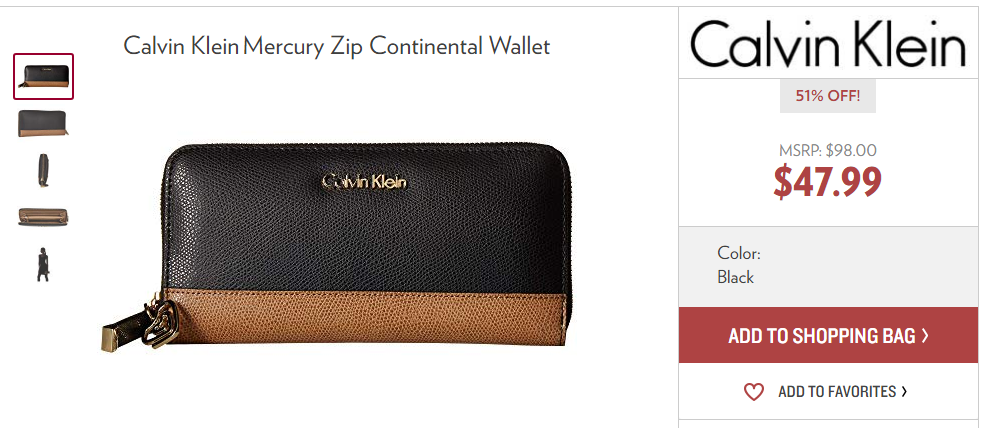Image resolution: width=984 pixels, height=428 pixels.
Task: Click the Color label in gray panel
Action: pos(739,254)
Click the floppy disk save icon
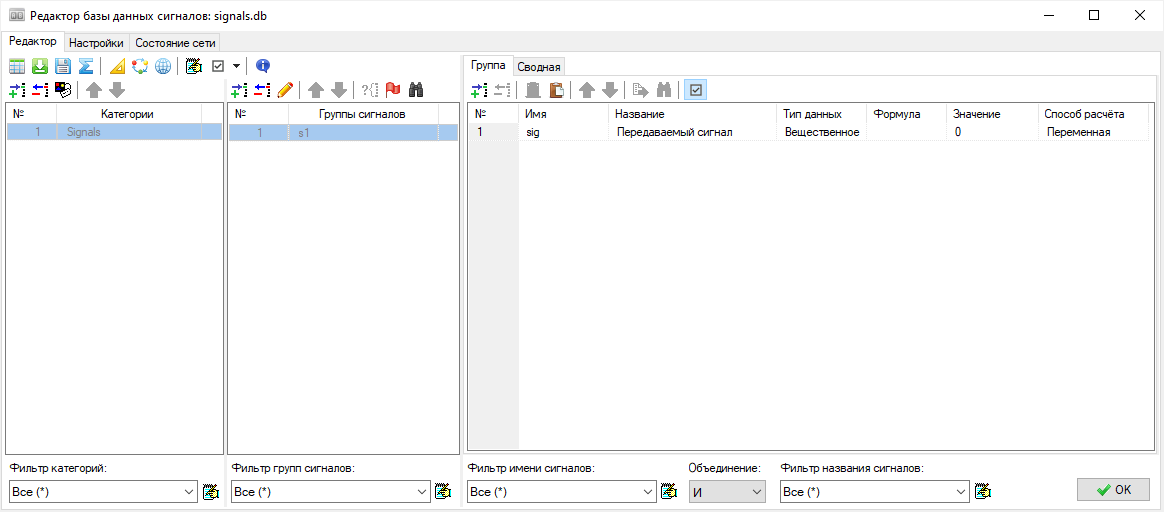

===============

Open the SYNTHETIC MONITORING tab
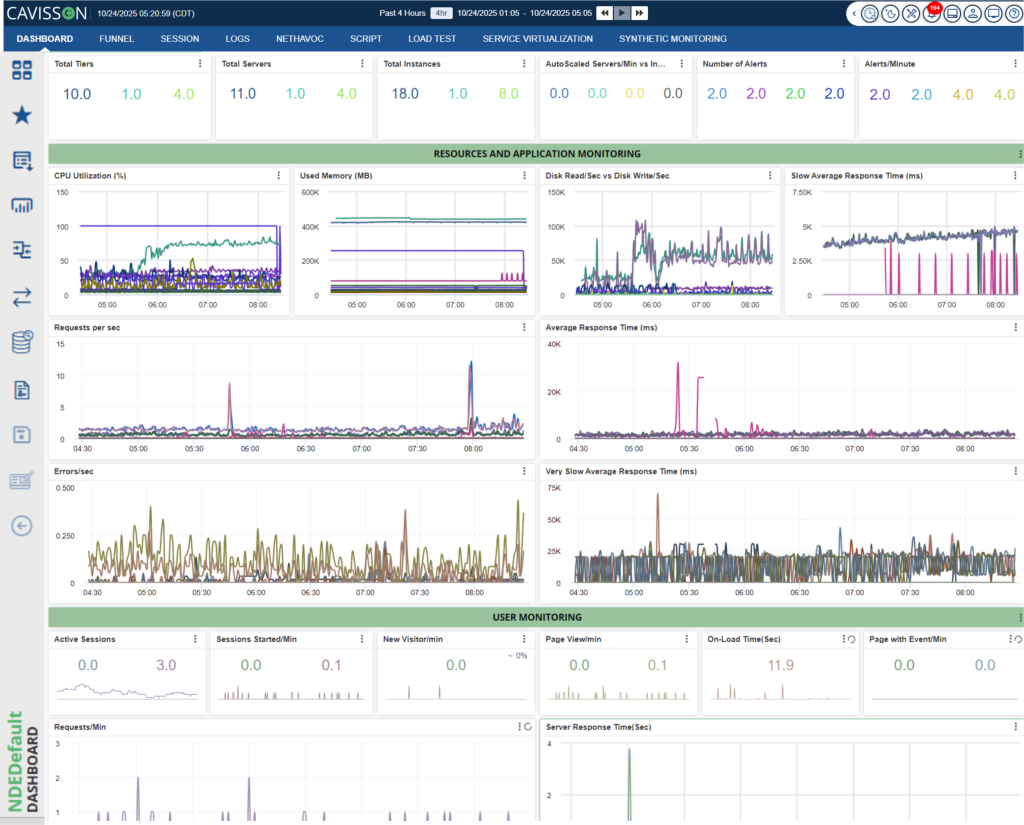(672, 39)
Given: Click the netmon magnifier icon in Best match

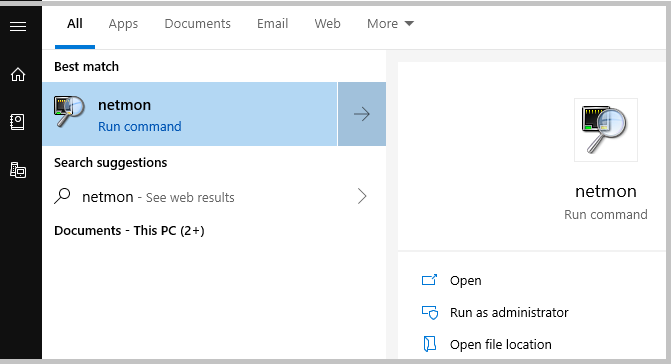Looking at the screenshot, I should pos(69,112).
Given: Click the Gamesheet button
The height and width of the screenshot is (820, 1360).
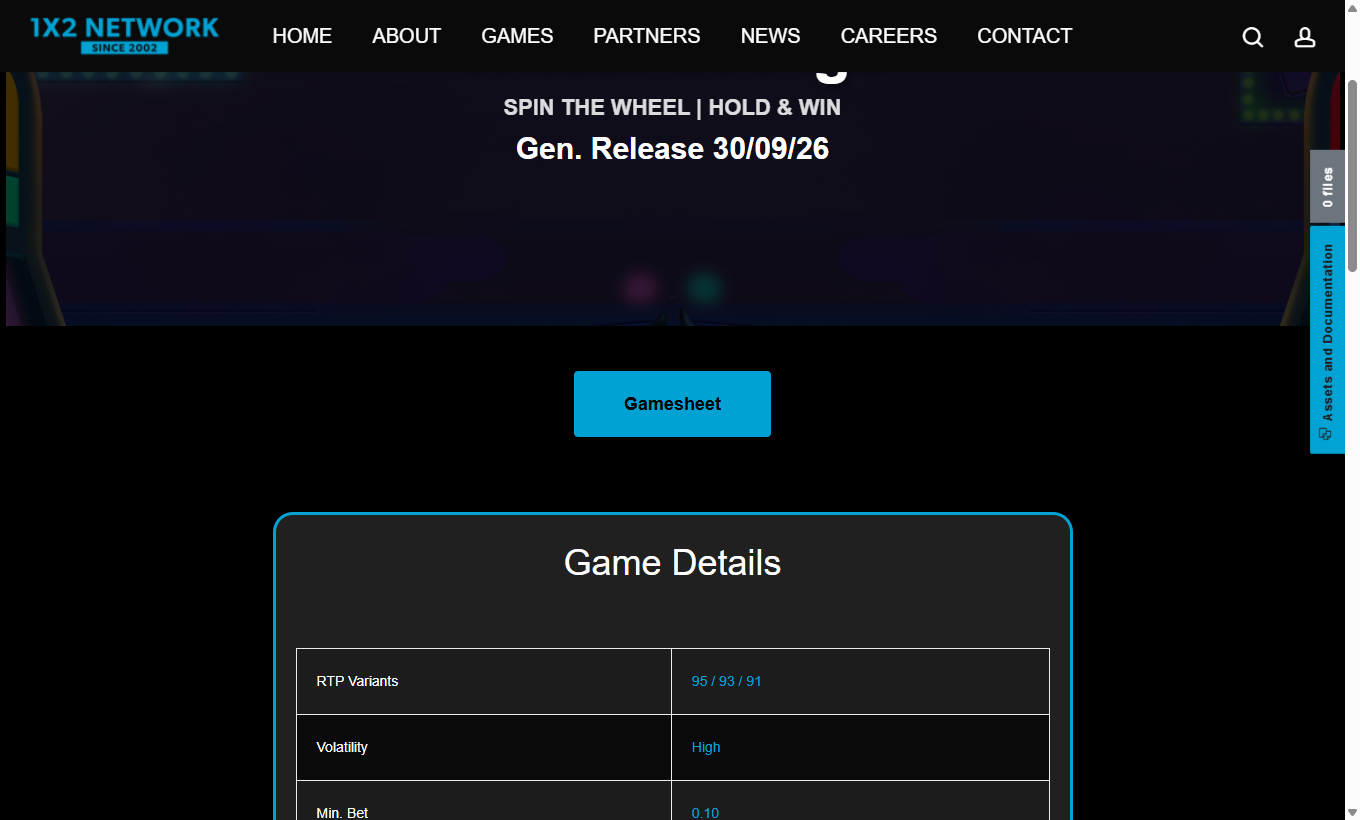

===============

Task prompt:
If a picture sits between the line containing "Open the SYNTHETIC MONITORING tab" and the line containing "The height and", leave it out, and return the lines of that range above exactly, both ends included.

Reply:
Open the SYNTHETIC MONITORING tab
(672, 39)
Given: Click the netmon magnifier icon in Best match

Looking at the screenshot, I should pos(69,112).
Given: Click the Gamesheet button
The height and width of the screenshot is (820, 1360).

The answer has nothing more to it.